### Dataset records
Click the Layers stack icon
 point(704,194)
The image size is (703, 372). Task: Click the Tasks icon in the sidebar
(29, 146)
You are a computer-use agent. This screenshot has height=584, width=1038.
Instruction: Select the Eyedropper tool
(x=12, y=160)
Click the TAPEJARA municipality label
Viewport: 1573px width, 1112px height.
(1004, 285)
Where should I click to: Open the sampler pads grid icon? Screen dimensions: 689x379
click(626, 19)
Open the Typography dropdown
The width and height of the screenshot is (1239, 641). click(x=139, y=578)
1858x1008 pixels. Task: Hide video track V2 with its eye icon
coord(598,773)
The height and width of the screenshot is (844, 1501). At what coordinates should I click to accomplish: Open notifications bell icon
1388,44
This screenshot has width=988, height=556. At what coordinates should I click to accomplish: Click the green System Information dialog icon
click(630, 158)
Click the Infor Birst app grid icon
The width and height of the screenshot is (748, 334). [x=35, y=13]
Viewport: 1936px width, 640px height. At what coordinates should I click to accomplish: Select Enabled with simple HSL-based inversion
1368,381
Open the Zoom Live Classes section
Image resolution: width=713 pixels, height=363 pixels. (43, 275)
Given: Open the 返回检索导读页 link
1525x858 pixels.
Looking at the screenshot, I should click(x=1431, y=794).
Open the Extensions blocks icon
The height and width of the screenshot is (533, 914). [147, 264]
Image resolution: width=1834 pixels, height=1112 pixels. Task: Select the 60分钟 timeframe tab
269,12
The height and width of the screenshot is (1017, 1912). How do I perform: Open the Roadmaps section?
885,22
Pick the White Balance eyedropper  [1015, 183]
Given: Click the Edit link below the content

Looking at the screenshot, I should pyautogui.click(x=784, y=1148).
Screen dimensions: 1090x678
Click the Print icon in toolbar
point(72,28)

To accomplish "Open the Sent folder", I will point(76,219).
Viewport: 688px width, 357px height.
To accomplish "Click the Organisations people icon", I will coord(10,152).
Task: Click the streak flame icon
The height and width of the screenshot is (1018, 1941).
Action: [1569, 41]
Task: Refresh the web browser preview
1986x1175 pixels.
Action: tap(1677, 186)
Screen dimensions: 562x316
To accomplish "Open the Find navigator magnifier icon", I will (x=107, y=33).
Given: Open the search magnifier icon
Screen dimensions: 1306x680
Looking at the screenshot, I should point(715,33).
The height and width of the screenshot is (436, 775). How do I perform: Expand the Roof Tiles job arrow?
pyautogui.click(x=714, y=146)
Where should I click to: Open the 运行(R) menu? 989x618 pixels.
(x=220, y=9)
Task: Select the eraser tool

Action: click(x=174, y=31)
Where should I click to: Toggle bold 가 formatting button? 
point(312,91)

### Task goal
From the listing above, copy every line where the string "magnifier" is found.

### Your solution
To accomplish "Open the Find navigator magnifier icon", I will (x=107, y=33).
Given: Open the search magnifier icon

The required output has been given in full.